Suzy serves as an activity assistant in our health care neighborhood and as our social services designee. She says the dual role helps her plan activities because she interviews residents for their social histories when they move in, and she knows what their interests are.
This month, we’re celebrating the dedication and hard work of our activities staff members like Suzy. Nationwide, Activity Professionals Month is observed as a way to appreciate the people who plan and provide activities within senior living communities. Their work is key to helping our residents stay healthy, keep doing what they enjoy, and trying new things.
According to the National Association of Activity Professionals, this is a job that emerged in health care centers about 50 years ago. “It was during these early years that the activity professional became known as the bingo, Bible study and birthday ladies,” the NAAP website states. “The activity professional discovered quickly, there was more to activities than the three Bs.”
The residents in our community have high expectations, Suzy said. The activities staff, led by director Linda Fyler, works hard to meet them. They also get a hand from many University of Kansas students who come to volunteer. The music therapy students are especially popular. “We have a couple who come back, not even needing the hours for school, because they got attached to the residents,” Suzy said.

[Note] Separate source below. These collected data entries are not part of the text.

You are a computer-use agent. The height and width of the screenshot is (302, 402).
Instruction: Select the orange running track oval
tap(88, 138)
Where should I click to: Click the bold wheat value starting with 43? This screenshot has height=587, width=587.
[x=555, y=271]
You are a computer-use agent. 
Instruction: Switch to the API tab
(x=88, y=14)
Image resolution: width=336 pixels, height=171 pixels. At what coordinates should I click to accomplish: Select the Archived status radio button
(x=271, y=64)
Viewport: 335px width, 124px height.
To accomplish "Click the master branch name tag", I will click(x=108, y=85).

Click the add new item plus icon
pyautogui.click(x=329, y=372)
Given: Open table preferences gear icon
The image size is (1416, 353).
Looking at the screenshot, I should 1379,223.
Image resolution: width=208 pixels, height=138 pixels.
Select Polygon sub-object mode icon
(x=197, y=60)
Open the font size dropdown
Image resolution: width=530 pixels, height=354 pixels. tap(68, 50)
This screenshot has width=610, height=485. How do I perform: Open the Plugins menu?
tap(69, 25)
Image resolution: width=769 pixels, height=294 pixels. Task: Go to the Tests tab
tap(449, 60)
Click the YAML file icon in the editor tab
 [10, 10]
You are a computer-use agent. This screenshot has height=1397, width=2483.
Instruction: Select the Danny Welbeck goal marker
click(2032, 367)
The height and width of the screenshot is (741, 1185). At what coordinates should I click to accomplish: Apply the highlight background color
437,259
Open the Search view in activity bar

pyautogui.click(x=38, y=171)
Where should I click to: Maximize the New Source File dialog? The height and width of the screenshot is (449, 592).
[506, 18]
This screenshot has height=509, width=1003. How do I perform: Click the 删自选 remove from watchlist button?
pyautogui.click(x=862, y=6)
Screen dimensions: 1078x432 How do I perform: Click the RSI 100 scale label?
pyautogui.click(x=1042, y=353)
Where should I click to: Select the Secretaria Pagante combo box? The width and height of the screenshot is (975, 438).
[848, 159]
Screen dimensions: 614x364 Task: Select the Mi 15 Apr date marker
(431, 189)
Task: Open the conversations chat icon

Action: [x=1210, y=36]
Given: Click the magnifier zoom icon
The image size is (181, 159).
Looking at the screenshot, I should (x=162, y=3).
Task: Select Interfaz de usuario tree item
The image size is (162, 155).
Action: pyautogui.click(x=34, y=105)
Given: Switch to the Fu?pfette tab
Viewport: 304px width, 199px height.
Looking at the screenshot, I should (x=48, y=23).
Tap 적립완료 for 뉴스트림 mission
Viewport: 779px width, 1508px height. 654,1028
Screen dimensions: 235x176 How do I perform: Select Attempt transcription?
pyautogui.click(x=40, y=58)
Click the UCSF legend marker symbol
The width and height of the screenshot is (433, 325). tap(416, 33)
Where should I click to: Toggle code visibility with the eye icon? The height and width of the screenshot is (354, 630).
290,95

Suzy helps arrange everything from Bible study to holiday parties to exercise classes. “We have a lot of residents who will help other residents, too, if they are not able to see or to comprehend. This is really nice.”
These days, it’s also common for health care residents to have come up through all levels of care at Presbyterian Manor, so they have a built-in community that makes the transition much easier. “One lady has three of her good friends who come up from independent living to play Scrabble. She hasn’t lost that,” Suzy said.
Although residents are not required to attend group activities, the staff does not want to see anyone isolated. Suzy and her coworkers, with help from the CNAs, will go to residents individually to visit, do manicures, or whatever one-on-one activity they choose. Residents are encouraged to continue doing the things they love.
Helping residents continue to enjoy what they like and encouraging them to try new things is what makes her job so rewarding, Suzy said. “Like I tell the residents, it’s like coming to work and being around your friends. They’re young-acting and they’re fun to be around.”